The Ahrens-Fox Fire Engine Company was an Ohio-based fire truck manufacturer. The company was founded in 1910 by John P Ahrens and Charles H Fox and built its first motorized fire engine in 1911. By the end of the following year production of horse-drawn fire apparatus ceased completely. Since then, over 1500 pieces of fire apparatus were built until 1977. Ahrens-Fox fire engines were recognizable by the chromed sphere above the pump that held air and smoothed the outgoing pressure fluctuations from the piston pump.

During the year 1913 only, Ahrens-Fox built a 44 hp (following then-actual rating practice) automobile. Like at rival American LaFrance, the idea was to sell these cars to bigger fire brigades as a car of duty for their chiefs. Also like at ALF, it was not successful for Ahrens-Fox either, although for Ahrens-Fox the results were more consequential; there was only one model, a huge six-cylinder called the E-C Battalion Roadster. It was guaranteed to go faster than 50 mph, and featured a four speed gearbox. A small pickup bed was added for some items that were thought to be useful for the head of a fire brigade, and was included in the base price. Only six of these roadster-pickups were built during 1913; it seems all stayed in Cincinnati. Ahrens-Fox abandoned the idea and never returned to it. In 1913, the Ahrens-Fox model D was produced. In 1930, the Ahrens-Fox Quad was produced in only eight units.

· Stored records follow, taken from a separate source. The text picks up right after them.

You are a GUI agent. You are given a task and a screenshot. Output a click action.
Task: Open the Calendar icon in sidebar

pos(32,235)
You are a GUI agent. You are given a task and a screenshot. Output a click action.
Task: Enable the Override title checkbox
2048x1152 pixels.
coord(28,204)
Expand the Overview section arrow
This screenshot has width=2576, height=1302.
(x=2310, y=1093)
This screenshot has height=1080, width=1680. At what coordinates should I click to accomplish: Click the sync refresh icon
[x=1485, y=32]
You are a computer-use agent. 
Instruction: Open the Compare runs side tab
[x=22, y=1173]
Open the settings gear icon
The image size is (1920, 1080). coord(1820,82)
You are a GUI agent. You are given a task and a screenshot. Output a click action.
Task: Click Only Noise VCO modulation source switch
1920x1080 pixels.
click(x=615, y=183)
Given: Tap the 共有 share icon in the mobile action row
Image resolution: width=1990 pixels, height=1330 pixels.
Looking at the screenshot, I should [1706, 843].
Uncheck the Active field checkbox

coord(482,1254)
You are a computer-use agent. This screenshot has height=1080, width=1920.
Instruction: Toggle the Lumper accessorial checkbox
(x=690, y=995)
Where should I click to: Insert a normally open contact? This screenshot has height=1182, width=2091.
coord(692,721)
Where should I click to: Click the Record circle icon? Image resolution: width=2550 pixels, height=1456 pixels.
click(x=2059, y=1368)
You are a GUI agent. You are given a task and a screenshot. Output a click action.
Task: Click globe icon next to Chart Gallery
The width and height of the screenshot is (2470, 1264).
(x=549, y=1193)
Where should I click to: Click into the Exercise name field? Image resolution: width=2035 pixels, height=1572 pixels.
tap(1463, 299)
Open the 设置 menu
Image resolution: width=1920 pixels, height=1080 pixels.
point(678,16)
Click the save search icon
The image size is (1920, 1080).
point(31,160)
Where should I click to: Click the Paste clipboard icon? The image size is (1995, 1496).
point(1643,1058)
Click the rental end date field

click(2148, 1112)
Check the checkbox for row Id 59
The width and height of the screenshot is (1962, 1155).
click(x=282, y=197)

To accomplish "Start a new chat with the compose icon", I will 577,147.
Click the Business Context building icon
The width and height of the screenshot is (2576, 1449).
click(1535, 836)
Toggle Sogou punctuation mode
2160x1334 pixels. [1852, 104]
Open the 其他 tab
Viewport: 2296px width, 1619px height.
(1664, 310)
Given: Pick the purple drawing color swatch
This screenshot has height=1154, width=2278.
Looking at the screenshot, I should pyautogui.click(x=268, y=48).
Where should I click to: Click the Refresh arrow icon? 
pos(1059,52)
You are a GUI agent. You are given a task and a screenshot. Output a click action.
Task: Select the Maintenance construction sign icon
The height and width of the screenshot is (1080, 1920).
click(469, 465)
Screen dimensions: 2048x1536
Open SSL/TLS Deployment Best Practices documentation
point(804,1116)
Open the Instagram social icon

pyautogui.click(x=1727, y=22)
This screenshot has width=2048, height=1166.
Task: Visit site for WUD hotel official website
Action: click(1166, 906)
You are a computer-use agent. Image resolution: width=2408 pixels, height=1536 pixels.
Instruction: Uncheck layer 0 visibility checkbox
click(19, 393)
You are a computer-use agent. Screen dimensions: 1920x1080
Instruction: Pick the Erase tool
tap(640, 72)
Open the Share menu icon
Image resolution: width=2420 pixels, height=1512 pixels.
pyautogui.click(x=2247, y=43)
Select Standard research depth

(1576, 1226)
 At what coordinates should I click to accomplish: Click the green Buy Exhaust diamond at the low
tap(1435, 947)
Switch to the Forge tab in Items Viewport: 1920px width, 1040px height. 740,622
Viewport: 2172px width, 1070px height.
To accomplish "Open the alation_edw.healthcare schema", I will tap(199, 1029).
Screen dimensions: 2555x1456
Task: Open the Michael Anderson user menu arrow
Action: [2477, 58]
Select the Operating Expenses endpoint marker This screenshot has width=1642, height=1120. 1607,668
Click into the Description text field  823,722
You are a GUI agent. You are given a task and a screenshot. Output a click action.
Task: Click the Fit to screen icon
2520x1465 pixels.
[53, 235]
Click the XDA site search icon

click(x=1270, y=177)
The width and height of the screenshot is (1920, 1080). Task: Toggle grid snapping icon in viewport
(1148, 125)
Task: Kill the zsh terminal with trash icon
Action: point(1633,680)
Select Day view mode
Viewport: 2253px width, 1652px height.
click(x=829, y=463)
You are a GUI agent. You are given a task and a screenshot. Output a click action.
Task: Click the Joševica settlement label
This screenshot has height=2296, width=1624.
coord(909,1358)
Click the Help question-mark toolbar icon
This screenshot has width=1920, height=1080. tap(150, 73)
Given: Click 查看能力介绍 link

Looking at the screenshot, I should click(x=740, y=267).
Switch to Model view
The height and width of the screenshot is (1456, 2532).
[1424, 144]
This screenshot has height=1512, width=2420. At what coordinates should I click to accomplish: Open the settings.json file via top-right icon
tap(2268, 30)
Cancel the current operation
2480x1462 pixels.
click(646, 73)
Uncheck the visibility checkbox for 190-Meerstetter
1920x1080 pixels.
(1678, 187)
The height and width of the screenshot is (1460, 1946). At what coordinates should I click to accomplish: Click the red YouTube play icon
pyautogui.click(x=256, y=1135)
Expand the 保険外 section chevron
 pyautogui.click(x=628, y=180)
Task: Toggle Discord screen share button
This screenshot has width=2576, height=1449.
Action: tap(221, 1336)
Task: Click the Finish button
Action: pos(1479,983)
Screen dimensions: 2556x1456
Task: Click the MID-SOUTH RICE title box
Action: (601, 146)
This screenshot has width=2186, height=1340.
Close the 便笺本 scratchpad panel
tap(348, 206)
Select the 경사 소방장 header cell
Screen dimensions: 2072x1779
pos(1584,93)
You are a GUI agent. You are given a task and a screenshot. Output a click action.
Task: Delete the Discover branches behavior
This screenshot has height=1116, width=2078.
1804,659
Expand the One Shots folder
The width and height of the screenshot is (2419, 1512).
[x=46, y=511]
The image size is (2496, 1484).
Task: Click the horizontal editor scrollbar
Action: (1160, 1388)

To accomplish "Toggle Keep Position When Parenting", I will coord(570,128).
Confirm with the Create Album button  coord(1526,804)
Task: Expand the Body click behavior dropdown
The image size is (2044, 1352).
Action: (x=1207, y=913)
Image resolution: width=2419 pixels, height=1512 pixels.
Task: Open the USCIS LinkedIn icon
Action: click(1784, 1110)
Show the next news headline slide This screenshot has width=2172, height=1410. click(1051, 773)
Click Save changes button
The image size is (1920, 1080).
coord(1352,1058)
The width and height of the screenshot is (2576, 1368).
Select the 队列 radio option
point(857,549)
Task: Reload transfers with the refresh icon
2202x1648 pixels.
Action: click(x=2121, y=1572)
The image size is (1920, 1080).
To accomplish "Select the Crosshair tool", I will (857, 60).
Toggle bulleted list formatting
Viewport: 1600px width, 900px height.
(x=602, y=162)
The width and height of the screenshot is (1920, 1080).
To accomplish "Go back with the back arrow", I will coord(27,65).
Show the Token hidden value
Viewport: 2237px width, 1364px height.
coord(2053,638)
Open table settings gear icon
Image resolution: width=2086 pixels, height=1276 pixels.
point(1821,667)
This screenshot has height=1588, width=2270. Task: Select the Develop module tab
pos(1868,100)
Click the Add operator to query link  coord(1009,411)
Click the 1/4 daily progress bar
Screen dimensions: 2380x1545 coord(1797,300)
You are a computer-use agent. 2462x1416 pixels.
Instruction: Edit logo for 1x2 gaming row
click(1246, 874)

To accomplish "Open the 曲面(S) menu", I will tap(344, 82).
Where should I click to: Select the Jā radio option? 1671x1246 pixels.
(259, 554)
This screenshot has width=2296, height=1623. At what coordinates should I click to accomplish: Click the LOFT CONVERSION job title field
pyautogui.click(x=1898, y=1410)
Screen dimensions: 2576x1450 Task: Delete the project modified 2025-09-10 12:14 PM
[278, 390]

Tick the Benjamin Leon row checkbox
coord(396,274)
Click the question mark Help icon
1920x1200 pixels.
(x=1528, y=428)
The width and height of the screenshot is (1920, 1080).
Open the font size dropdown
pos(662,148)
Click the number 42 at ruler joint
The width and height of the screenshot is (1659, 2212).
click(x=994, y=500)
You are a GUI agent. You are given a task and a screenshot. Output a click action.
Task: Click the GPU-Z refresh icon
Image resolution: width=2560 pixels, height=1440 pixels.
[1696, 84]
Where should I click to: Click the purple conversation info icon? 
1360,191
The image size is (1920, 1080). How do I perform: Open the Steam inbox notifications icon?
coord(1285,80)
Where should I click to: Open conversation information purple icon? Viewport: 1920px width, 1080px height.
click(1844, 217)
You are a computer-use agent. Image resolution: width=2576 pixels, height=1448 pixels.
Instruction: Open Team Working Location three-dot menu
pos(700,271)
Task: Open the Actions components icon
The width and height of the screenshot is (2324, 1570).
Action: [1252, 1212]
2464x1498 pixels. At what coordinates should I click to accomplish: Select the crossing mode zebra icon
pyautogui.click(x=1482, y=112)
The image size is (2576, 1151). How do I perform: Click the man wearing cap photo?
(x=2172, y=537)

Today, Ahrens-Fox and all of its assets, parts, and paper is owned by W. Kenneth Menke III, president of the Fire Products Company (Powerarc), Webster Groves, Missouri. The Ahrens-Fox name is licensed to HME, Incorporated, which also manufactured Hendrickson Trucks.

The old Ahrens-Fox factory at 214 East 14th Street in Over-the-Rhine has been converted into luxury condominiums.